Chronique

Glawischnig - Oberleitner - Neto - Furlan

Sound Is

Dieter Glawischnig (p), Alípio Carvalho Neto (ts), Gal Furlan (dms)

Label / Distribution : Klopotec

Véritable acteur central du jazz autrichien, le pianiste Dieter Glawischnig a beaucoup travaillé en Allemagne, en grand orchestre comme avec Albert Mangelsdorff. Il n’en reste pas moins un homme de fidélité, comme celle qui le lie au contrebassiste Ewald Oberleitner, que l’on a entendu il y a peu avec Zlatko Kaučič au sein de Disorder at The Border.

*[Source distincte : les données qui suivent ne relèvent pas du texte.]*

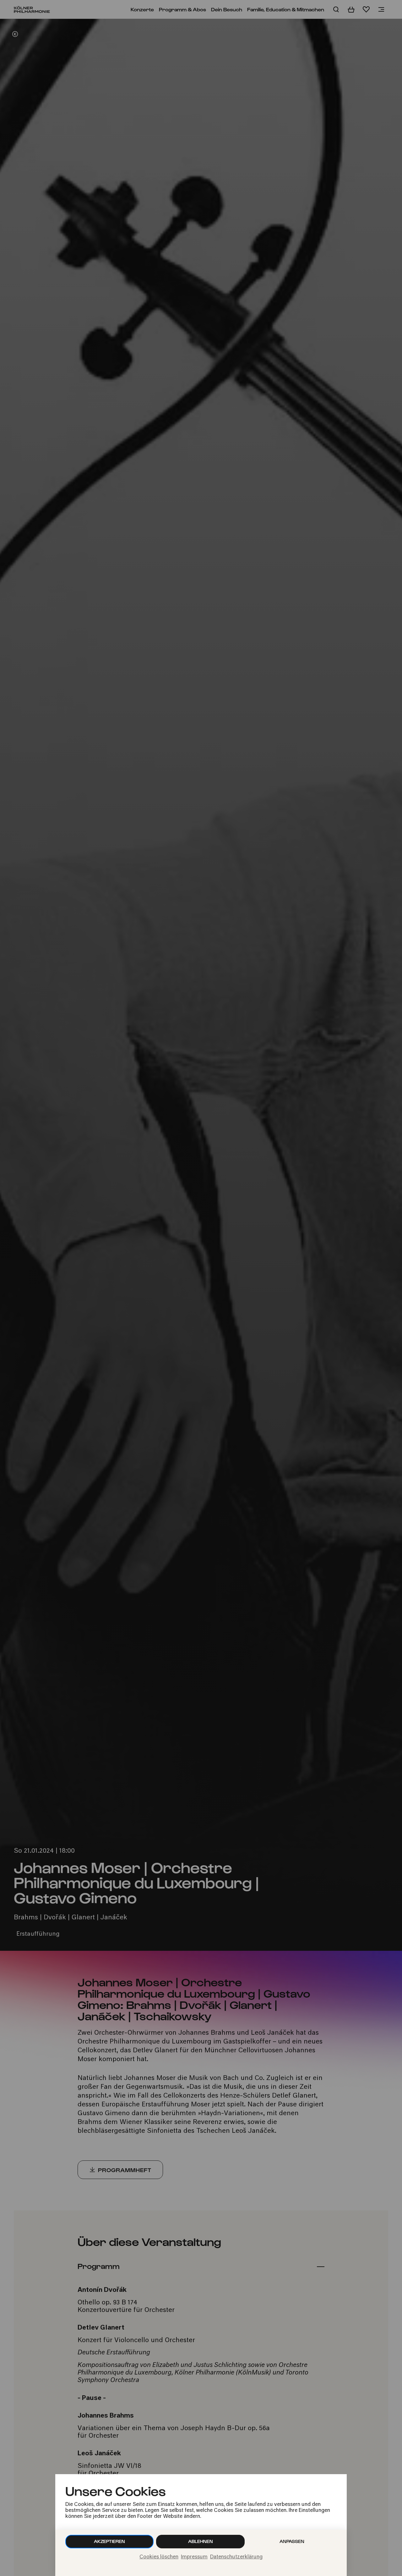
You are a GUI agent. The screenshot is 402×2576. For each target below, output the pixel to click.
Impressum (194, 2557)
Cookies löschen (158, 2557)
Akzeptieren (109, 2541)
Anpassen (292, 2541)
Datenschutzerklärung (236, 2557)
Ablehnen (200, 2541)
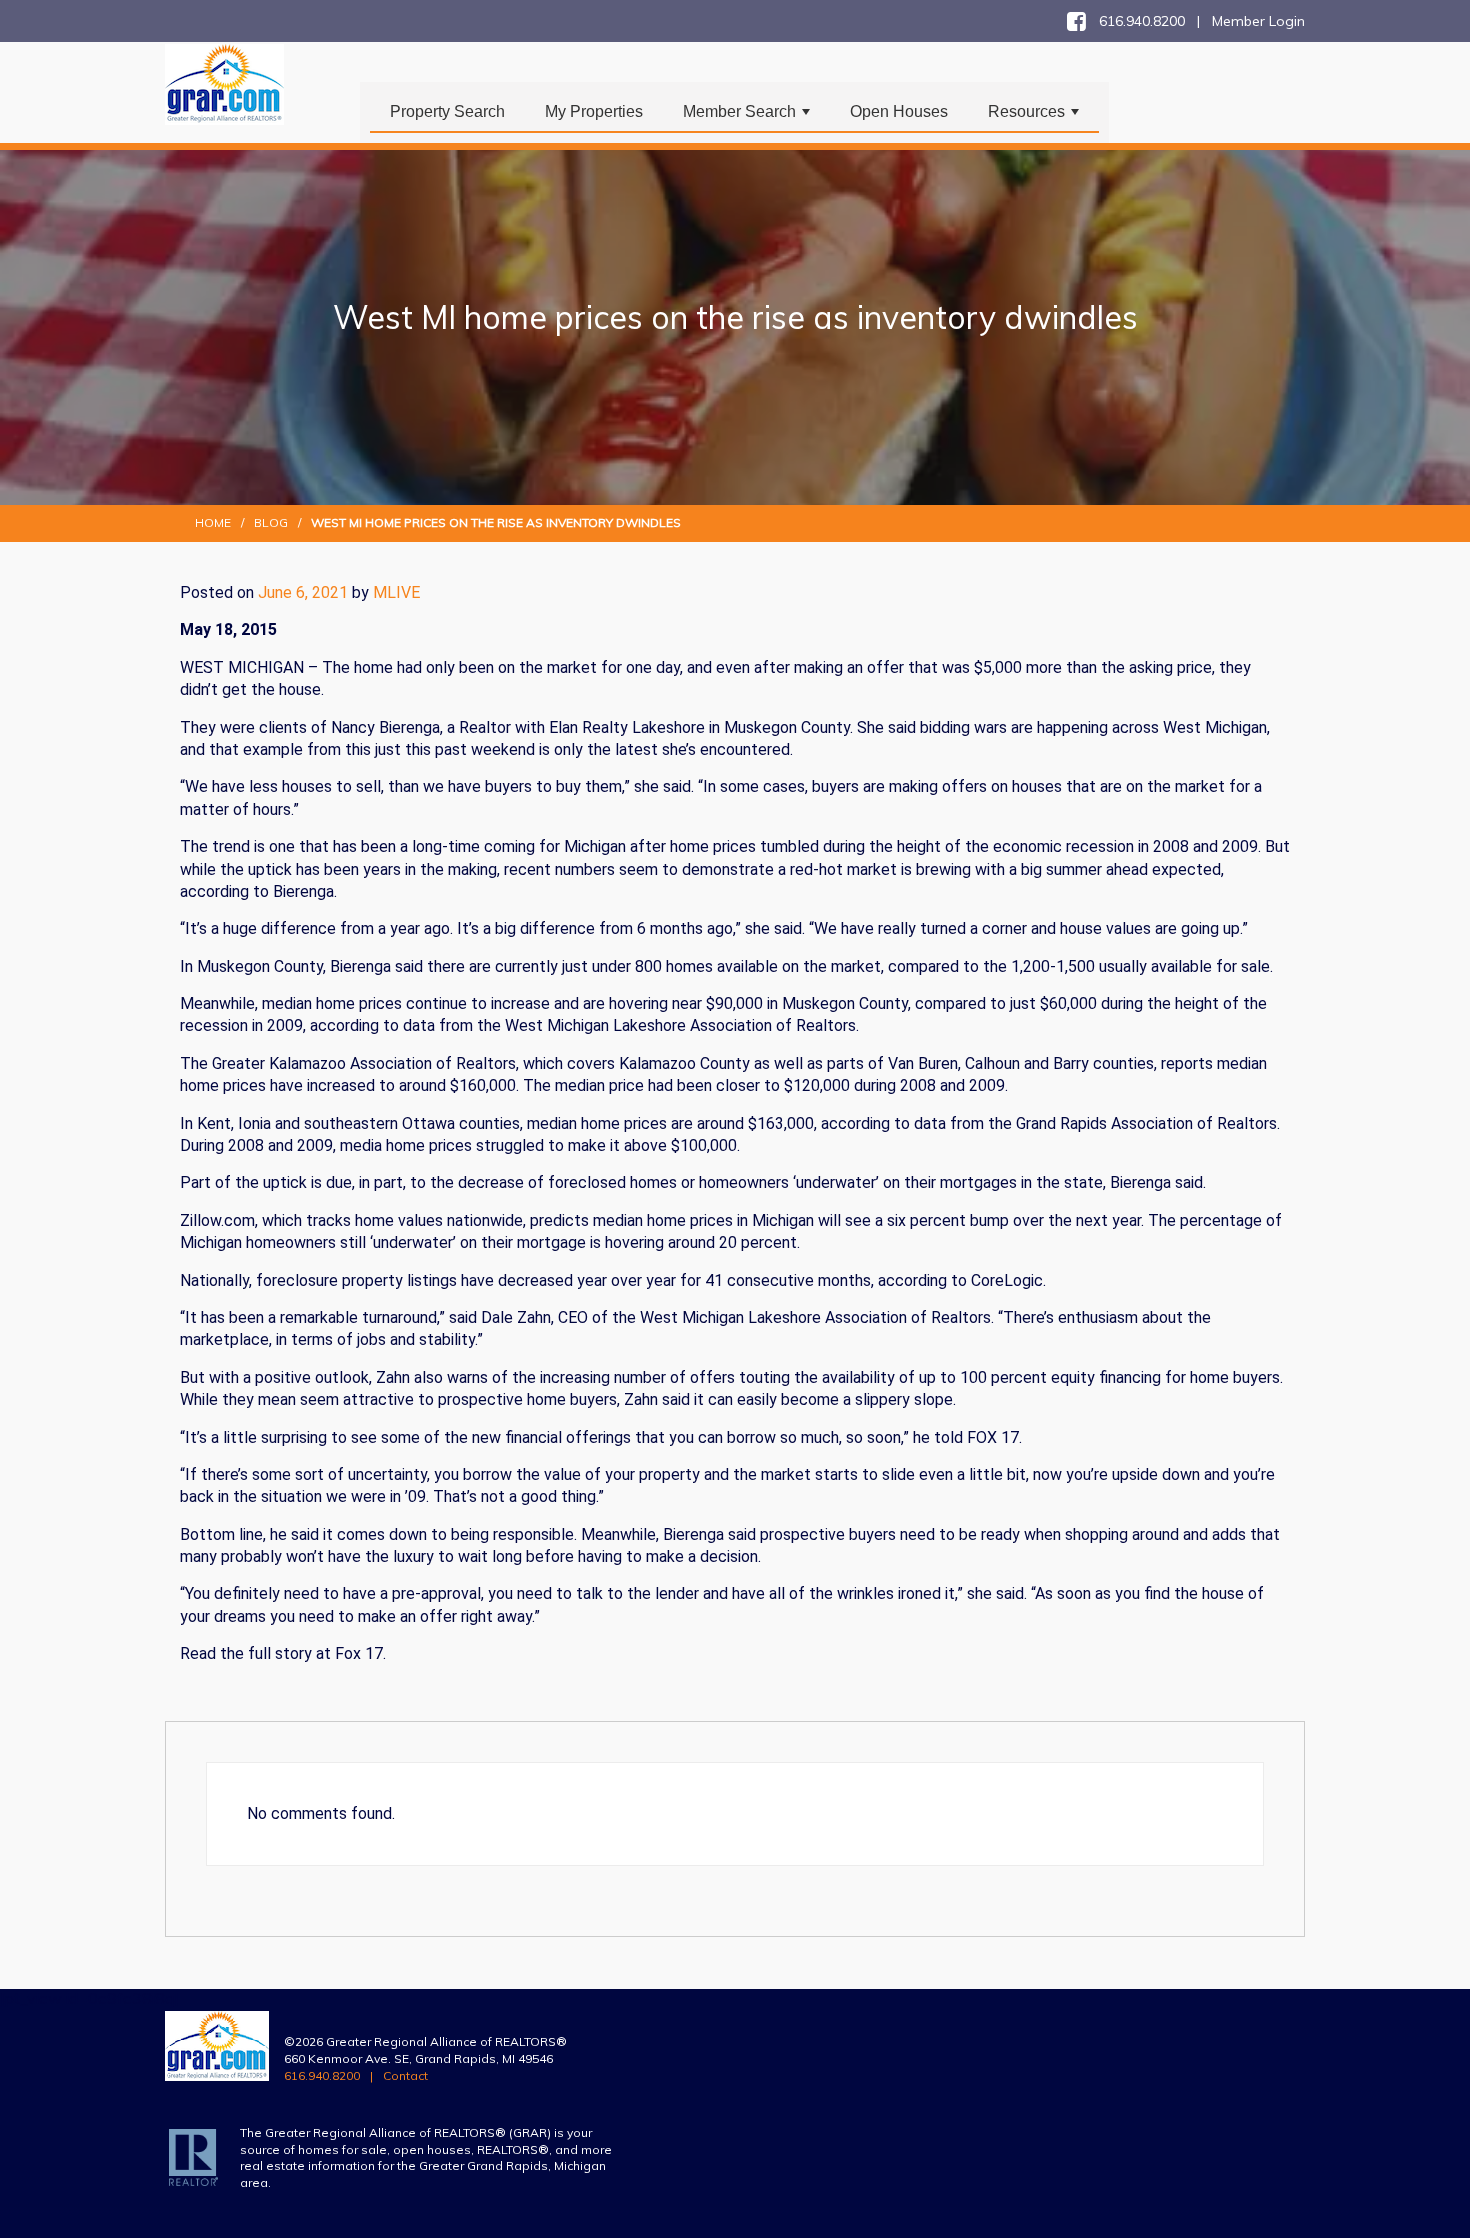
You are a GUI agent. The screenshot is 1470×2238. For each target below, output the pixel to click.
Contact (405, 2075)
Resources (1035, 117)
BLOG (271, 522)
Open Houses (899, 111)
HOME (213, 522)
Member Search (748, 117)
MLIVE (396, 592)
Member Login (1258, 21)
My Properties (594, 111)
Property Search (447, 111)
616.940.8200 (322, 2075)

Vétérans de la scène viennoise, les deux hommes jouèrent ensemble dans Neighbours qui fit les beaux jours des années 80 et enregistra avec Braxton. On les retrouve ici en quartet avec le Slovène Gal Furnan à la batterie et le Brésilien Alipio Carvalho Neto au saxophone alto principalement ; on avait découvert ces derniers avec Kaučič en 2021, quelques mois à peine avant l’enregistrement de ce Sound Is qui célèbre une vision très européenne de la musique improvisée. Un paradigme franchement familial, donc.

Il y a sur le très fluide « Pattern » une accointance qui tient de l’habitude : le piano joue avec souplesse pour lancer une machine implacable où chacun est à sa place. Le jeu de Furnan est tout en tension, assez rugueux et entraîne avec lui une contrebasse puissante ; le saxophone de Neto est quant à lui une véritable matière inflammable, instable, mais qui sait prendre le temps avant de s’enflammer. C’est le cas dans « Temporality », où l’explosion semble inéluctable. Dans ce contexte, la fausse placidité de Glawischnig est le meilleur atout du quartet ; dans le plus long « Als Die Synagonen Brannten », son jeu, notamment main gauche, semble impassible mais gagne en puissance de mesure en mesure, surtout lorsque le pizzicato de la contrebasse se joint à lui.
 
Enregistré en Autriche en public, Sound Is est une belle démonstration de liberté entre des musiciens volontiers rugueux. Avec « Solidaritätslied Nr 2 », alors que le piano se fait plus lyrique, c’est la batterie de Gal Furnan qui porte une étincelle capable de mettre le feu aux poudres ; elle viendra du saxophone au timbre chaleureux qui prend le relais sans bousculade inutile. La grande synergie entre les musiciens est la clé d’un orchestre à l’aise sur tous les terrains, même les plus accidentés comme « Young Play » où Oberleitner montre tout son talent. Un témoignage précieux.